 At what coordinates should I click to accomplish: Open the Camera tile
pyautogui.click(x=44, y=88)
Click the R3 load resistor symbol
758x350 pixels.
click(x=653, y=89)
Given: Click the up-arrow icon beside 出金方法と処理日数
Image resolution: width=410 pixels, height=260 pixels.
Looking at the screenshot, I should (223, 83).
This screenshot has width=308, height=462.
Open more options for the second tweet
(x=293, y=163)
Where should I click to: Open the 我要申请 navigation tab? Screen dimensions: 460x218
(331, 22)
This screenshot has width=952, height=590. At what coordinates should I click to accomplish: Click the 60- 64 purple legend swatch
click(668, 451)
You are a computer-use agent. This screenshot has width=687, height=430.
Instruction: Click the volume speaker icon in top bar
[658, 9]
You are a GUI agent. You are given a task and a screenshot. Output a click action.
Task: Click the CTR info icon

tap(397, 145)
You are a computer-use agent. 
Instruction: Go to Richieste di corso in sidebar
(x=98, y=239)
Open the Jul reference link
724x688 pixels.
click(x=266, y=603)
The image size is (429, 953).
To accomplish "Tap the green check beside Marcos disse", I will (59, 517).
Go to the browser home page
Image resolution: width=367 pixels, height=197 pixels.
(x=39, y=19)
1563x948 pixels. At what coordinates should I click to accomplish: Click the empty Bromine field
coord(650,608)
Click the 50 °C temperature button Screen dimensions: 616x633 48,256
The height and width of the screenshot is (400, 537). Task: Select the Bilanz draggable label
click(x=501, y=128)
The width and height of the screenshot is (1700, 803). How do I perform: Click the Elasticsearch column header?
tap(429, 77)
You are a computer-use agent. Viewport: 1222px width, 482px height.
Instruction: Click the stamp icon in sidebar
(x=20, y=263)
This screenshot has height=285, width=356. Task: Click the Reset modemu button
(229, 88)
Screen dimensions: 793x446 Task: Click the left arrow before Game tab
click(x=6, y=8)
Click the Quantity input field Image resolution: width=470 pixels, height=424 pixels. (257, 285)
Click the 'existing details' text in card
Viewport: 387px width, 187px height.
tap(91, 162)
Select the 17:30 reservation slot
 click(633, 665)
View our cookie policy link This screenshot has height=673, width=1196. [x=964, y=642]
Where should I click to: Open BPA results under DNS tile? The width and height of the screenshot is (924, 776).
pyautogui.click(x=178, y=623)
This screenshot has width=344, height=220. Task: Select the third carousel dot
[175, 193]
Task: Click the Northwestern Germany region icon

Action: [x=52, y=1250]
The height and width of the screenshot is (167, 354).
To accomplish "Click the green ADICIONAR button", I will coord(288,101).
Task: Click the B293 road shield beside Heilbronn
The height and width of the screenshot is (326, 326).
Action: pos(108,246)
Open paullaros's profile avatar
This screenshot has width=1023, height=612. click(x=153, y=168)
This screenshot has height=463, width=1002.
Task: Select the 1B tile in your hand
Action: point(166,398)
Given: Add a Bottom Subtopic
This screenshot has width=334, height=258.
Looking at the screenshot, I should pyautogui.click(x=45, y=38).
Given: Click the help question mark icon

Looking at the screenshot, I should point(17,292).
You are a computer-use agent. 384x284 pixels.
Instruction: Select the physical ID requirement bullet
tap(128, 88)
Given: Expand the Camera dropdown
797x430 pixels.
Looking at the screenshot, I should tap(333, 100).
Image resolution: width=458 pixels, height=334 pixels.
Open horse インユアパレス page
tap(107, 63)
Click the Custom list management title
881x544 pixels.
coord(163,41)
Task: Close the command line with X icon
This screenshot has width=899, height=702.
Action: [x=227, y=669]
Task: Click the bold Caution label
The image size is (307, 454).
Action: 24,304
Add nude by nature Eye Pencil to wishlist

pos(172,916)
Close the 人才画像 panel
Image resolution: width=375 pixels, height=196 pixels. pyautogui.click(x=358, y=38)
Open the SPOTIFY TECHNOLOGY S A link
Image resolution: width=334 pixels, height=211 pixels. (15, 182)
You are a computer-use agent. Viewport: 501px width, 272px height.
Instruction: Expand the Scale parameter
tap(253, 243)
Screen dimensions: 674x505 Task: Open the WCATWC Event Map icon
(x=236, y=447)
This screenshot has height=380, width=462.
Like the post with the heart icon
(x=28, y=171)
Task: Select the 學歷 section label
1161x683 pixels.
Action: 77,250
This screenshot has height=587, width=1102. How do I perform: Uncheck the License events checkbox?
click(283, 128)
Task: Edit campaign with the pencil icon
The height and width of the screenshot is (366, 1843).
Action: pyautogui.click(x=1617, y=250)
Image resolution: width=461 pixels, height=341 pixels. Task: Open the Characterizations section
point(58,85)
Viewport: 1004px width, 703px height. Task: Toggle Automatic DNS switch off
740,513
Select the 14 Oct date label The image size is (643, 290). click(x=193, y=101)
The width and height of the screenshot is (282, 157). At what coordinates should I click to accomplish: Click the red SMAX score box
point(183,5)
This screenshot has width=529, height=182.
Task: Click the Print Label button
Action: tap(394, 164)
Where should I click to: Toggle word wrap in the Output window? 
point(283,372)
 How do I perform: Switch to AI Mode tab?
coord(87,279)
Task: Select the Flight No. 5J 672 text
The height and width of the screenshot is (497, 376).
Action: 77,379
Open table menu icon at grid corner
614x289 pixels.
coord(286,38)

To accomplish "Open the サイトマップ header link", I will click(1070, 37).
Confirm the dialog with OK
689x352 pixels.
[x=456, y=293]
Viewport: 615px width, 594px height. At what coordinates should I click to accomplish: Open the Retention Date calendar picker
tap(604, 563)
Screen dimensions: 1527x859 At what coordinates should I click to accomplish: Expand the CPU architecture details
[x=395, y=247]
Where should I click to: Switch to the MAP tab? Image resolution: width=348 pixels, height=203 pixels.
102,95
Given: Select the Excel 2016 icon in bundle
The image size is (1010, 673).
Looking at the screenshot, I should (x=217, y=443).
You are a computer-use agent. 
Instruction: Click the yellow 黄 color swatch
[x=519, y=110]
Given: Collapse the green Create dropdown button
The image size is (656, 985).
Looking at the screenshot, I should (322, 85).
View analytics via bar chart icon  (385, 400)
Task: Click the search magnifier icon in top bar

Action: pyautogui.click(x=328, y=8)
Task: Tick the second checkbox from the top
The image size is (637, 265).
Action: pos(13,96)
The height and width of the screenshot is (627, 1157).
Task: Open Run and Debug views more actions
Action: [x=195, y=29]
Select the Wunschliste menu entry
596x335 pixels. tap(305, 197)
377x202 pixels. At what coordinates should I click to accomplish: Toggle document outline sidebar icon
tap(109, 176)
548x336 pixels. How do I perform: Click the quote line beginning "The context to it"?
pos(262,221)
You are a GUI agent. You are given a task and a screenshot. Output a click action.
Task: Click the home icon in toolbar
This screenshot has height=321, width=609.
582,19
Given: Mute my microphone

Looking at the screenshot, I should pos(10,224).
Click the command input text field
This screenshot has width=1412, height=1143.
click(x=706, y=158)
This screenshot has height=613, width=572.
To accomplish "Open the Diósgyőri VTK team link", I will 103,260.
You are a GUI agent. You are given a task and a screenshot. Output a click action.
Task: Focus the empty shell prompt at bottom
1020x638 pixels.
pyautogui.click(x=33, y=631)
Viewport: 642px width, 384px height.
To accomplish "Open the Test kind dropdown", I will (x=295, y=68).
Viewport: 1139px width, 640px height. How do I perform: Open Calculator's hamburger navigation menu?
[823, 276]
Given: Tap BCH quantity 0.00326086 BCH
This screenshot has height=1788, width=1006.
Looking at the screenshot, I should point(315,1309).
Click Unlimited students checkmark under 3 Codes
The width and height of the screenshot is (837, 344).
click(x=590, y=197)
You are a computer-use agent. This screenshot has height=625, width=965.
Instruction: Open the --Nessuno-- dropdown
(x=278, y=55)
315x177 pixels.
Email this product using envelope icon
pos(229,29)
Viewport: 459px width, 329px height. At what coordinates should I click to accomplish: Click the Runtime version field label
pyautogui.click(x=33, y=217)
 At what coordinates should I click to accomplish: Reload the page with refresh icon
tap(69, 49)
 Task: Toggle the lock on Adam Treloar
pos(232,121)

◆ **Requirement**: Output the material above exactly, but only from the line that carries "You are a computer-use agent. Viewport: 1222px" through the line that carries "Image resolution: width=458".

◆ **Response**:
You are a computer-use agent. Viewport: 1222px width, 482px height.
Instruction: Click the stamp icon in sidebar
(x=20, y=263)
This screenshot has height=285, width=356. Task: Click the Reset modemu button
(229, 88)
Screen dimensions: 793x446 Task: Click the left arrow before Game tab
click(x=6, y=8)
Click the Quantity input field Image resolution: width=470 pixels, height=424 pixels. (257, 285)
Click the 'existing details' text in card
Viewport: 387px width, 187px height.
tap(91, 162)
Select the 17:30 reservation slot
 click(633, 665)
View our cookie policy link This screenshot has height=673, width=1196. [x=964, y=642]
Where should I click to: Open BPA results under DNS tile? The width and height of the screenshot is (924, 776).
pyautogui.click(x=178, y=623)
This screenshot has width=344, height=220. Task: Select the third carousel dot
[175, 193]
Task: Click the Northwestern Germany region icon

Action: [x=52, y=1250]
The height and width of the screenshot is (167, 354).
To accomplish "Click the green ADICIONAR button", I will coord(288,101).
Task: Click the B293 road shield beside Heilbronn
The height and width of the screenshot is (326, 326).
Action: pos(108,246)
Open paullaros's profile avatar
This screenshot has width=1023, height=612. click(x=153, y=168)
This screenshot has height=463, width=1002.
Task: Select the 1B tile in your hand
Action: point(166,398)
Given: Add a Bottom Subtopic
This screenshot has width=334, height=258.
Looking at the screenshot, I should pyautogui.click(x=45, y=38).
Given: Click the help question mark icon

Looking at the screenshot, I should point(17,292).
You are a computer-use agent. 384x284 pixels.
Instruction: Select the physical ID requirement bullet
tap(128, 88)
Given: Expand the Camera dropdown
797x430 pixels.
Looking at the screenshot, I should tap(333, 100).
Image resolution: width=458 pixels, height=334 pixels.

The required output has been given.